We began an extensive literature search on the topic of insulators and other epigenetic regulatory elements. We determined that ubiquitous chromatin remodeling elements (UCOEs) would be effective at opening chromatin and will be very useful in producing continuous high-level transcription of any transgenes that are inserted into the human cell genome via our CRISPR/FLP system. While UCOEs will allow for our gene to enter an active transcriptional state, insulators will function to maintain this state.

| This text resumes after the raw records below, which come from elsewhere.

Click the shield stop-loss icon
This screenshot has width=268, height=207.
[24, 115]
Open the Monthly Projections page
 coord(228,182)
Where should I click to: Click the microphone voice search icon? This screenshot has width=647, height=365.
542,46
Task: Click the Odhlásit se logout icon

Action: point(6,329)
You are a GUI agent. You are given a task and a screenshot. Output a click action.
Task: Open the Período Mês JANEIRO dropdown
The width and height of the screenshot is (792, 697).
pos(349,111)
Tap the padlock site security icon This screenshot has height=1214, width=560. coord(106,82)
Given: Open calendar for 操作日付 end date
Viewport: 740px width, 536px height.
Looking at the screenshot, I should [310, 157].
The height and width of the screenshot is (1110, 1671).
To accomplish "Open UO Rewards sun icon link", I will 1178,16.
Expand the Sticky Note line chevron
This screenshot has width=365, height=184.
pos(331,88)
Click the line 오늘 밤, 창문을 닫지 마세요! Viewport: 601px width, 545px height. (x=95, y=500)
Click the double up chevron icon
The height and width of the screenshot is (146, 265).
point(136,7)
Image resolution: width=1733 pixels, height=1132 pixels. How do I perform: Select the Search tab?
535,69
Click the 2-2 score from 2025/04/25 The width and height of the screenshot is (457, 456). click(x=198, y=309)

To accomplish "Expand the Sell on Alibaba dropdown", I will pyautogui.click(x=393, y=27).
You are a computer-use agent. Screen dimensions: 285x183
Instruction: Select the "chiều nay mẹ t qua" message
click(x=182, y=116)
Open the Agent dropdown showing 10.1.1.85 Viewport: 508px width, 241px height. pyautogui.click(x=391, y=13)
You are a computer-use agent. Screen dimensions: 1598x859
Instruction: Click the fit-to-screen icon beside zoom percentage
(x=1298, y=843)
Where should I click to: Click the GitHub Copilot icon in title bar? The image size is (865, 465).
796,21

If flanking the transgene, insulators protect the gene from the spread of neighboring heterochromatic regions and from crosstalk of enhancers. In addition, we began a discussion about the testing platform that we will utilize. Working in parallel with the CRISPR subgroup prevents us from using their integration scheme, so we are investigating other options for preliminary experiments. We also completed all necessary Lab Safety training which will allow us to work in the lab this summer.

Week 1

Lorem ipsum dolor sit amet, consectetur adipiscing elit. Maecenas vitae feugiat odio. Morbi luctus lacus in suscipit ultrices. Suspendisse quis ultricies sapien. Vestibulum vitae massa eu dolor cursus aliquam vitae eget neque. Mauris a turpis nec mauris luctus blandit. Nunc suscipit, nisl nec fringilla placerat, magna nisi imperdiet est, nec interdum quam nulla nec quam. Nunc ligula dolor, convallis quis placerat eget, dapibus ut diam. In quis iaculis magna, a tristique magna.

Week 2

Lorem ipsum dolor sit amet, consectetur adipiscing elit. Maecenas vitae feugiat odio. Morbi luctus lacus in suscipit ultrices. Suspendisse quis ultricies sapien. Vestibulum vitae massa eu dolor cursus aliquam vitae eget neque. Mauris a turpis nec mauris luctus blandit. Nunc suscipit, nisl nec fringilla placerat, magna nisi imperdiet est, nec interdum quam nulla nec quam. Nunc ligula dolor, convallis quis placerat eget, dapibus ut diam. In quis iaculis magna, a tristique magna.